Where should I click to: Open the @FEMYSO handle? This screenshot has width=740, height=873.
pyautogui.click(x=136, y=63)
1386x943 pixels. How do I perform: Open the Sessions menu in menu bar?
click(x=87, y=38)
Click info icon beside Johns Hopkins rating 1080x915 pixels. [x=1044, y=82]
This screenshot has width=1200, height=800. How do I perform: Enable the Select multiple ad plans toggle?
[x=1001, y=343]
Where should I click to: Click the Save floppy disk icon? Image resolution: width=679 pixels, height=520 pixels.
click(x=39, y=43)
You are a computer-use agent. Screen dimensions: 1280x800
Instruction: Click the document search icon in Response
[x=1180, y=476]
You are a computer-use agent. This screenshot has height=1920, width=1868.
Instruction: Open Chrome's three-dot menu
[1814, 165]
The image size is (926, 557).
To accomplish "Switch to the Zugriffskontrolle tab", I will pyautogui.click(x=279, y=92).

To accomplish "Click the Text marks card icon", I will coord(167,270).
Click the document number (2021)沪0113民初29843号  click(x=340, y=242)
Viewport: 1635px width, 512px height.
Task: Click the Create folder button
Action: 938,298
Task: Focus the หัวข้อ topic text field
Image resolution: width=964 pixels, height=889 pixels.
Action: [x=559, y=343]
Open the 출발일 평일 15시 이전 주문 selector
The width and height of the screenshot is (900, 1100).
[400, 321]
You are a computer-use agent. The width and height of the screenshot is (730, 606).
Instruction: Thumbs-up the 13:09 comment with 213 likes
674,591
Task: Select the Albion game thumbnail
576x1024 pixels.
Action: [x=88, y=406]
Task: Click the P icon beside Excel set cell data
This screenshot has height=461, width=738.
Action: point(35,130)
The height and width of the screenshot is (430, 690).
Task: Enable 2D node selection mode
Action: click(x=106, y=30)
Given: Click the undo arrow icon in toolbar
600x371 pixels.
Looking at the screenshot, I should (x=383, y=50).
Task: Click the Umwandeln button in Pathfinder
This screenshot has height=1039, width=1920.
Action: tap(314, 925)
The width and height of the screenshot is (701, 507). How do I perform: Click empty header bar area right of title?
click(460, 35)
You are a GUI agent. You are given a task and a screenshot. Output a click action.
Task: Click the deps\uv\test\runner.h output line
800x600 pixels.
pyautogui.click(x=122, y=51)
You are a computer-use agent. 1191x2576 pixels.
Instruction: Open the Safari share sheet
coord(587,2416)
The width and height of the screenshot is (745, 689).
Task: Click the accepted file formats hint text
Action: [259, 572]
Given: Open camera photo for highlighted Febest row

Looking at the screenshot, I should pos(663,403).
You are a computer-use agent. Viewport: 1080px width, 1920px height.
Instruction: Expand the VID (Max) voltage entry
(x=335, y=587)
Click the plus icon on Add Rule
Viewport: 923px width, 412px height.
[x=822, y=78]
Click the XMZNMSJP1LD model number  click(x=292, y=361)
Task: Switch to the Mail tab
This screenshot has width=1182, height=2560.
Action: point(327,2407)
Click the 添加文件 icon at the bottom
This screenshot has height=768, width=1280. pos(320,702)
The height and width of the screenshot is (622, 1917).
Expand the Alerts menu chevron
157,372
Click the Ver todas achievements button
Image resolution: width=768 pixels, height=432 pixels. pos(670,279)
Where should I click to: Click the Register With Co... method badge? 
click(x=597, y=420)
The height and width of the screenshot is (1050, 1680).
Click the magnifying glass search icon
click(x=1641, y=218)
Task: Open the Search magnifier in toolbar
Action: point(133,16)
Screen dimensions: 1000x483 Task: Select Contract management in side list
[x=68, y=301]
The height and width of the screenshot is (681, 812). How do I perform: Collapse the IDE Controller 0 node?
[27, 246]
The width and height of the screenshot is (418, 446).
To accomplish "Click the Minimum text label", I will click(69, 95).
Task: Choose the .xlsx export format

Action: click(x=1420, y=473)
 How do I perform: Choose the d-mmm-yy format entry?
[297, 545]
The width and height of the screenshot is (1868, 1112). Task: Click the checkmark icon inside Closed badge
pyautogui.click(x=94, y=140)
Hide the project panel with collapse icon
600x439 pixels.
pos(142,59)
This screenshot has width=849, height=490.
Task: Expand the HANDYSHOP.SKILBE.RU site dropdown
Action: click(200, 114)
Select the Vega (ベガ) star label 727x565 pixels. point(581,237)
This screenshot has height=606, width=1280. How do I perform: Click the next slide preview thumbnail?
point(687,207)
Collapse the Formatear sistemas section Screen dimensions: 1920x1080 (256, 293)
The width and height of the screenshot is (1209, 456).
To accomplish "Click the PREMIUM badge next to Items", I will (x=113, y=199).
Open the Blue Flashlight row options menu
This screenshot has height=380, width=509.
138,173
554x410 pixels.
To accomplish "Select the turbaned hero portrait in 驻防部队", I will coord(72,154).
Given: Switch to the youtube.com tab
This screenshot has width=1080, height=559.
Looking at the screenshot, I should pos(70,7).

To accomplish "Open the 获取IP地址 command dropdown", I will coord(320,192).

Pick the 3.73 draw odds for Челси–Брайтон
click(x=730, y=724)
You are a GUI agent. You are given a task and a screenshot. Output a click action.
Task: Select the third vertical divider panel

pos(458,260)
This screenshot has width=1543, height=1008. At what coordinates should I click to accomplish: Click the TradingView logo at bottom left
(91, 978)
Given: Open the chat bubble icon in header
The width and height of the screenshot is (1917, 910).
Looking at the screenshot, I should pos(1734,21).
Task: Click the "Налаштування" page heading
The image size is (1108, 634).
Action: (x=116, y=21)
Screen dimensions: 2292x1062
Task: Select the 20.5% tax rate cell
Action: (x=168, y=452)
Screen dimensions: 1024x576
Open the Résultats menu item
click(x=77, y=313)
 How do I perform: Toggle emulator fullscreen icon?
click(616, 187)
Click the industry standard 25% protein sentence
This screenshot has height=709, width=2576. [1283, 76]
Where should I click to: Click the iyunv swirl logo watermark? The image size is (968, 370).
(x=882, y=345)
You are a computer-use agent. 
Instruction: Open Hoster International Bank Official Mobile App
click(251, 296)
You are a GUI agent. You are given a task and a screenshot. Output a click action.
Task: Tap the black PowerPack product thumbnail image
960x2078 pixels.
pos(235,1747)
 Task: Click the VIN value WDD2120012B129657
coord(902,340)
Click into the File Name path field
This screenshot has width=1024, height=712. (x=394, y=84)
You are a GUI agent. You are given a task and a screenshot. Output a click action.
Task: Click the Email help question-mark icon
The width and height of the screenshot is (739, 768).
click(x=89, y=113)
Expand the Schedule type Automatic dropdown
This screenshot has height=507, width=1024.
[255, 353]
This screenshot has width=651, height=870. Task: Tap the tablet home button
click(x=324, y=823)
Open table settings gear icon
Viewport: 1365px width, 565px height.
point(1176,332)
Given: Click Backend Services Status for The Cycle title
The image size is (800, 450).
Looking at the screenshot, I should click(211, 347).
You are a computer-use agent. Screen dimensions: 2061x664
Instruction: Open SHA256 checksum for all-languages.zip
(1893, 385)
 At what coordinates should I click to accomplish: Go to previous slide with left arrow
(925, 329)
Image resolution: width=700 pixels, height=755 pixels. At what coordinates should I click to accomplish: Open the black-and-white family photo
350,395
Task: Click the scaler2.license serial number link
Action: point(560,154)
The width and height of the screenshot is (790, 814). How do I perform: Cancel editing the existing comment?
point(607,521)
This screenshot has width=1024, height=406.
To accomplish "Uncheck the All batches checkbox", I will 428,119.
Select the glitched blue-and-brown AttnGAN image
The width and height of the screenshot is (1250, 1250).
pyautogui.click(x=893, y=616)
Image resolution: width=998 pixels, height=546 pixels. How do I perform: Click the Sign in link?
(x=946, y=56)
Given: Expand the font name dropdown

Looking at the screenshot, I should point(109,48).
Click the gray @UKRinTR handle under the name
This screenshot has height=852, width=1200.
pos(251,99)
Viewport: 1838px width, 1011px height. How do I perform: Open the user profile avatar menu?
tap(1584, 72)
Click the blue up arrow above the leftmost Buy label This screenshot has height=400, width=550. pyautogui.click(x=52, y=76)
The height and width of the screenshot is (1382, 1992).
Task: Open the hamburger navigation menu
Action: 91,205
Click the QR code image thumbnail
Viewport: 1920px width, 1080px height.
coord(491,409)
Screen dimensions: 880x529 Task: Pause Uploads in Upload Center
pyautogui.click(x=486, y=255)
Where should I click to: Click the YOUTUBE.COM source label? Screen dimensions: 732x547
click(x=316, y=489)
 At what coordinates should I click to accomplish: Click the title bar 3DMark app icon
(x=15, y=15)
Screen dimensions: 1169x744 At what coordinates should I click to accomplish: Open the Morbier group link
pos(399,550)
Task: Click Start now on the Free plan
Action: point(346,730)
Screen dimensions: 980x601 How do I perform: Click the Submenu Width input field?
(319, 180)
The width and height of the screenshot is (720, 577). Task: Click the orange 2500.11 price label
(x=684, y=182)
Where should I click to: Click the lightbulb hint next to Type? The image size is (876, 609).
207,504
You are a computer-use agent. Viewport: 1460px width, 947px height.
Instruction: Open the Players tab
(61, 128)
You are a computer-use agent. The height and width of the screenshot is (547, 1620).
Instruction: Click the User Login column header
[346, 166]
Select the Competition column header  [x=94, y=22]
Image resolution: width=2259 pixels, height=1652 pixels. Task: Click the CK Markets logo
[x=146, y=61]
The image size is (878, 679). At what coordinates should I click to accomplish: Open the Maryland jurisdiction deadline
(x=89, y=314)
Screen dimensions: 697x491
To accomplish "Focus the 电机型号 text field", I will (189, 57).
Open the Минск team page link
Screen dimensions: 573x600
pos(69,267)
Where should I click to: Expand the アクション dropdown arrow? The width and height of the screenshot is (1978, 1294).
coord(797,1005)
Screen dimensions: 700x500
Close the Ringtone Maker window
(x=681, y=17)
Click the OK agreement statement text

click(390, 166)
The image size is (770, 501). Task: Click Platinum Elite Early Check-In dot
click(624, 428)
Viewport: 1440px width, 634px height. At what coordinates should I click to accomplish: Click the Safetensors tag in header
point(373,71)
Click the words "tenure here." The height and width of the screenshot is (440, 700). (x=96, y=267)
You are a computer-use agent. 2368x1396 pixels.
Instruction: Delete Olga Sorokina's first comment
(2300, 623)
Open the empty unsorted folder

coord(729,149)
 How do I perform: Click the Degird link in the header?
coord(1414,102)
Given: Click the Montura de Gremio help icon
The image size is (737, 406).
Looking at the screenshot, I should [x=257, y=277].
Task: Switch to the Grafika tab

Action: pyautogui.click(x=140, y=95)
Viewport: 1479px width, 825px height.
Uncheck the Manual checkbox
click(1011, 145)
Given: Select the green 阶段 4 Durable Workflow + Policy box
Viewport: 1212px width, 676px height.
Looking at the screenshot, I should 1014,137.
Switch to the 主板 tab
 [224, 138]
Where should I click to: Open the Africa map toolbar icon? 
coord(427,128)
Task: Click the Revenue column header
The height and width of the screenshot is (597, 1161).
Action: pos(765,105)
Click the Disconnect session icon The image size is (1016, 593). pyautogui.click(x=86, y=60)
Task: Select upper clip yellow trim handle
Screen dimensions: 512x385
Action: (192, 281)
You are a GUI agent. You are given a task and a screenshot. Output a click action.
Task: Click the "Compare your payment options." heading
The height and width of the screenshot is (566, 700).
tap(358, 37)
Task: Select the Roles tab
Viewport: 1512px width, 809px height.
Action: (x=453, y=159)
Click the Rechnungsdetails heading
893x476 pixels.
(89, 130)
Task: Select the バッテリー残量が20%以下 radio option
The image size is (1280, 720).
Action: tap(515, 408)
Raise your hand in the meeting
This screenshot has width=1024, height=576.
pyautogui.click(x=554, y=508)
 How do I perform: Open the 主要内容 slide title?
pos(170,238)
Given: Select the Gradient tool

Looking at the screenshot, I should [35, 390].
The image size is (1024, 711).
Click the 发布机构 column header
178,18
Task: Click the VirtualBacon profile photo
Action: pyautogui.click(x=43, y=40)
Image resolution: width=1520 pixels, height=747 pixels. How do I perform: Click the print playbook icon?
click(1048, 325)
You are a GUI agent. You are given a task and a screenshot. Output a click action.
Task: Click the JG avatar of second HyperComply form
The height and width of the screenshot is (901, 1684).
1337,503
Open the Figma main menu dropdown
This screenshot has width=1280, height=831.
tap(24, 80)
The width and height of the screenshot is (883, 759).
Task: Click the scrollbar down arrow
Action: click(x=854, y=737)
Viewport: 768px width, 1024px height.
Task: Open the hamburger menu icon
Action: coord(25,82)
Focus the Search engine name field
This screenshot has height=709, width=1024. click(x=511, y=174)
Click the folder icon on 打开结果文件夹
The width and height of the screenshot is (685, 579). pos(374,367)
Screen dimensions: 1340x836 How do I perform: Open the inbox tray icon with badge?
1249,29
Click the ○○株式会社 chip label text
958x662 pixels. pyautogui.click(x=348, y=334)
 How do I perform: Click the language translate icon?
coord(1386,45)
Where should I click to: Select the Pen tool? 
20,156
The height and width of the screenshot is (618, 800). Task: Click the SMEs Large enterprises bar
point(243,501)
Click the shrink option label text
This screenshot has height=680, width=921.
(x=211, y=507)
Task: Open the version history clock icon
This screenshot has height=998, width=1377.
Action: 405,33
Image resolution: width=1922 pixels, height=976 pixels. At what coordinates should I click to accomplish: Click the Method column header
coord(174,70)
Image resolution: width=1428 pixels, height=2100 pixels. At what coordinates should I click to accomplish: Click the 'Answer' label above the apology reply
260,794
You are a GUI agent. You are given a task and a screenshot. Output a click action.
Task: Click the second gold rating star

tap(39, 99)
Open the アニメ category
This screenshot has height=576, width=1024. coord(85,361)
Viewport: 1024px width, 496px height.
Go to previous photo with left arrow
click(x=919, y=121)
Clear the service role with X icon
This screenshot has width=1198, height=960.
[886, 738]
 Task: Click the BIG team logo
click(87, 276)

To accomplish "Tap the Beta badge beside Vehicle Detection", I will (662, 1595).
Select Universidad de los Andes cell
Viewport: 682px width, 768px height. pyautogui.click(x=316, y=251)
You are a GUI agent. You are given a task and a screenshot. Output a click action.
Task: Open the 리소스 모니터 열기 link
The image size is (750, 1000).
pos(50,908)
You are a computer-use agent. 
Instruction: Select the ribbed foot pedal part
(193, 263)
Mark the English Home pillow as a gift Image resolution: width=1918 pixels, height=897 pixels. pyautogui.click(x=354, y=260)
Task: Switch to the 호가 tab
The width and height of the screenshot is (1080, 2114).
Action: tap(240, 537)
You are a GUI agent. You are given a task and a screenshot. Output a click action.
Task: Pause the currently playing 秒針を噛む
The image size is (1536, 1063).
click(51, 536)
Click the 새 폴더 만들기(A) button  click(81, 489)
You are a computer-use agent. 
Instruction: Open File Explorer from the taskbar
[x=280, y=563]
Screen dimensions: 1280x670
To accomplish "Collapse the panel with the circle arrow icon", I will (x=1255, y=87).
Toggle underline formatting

▸ **YOUR TASK**
Wherever the word "heading" appears in the entries above, copy that line.

▸ **RESPONSE TO THIS EXERCISE**
Task: Click the "Налаштування" page heading
Task: Click the "Compare your payment options." heading
Click the Rechnungsdetails heading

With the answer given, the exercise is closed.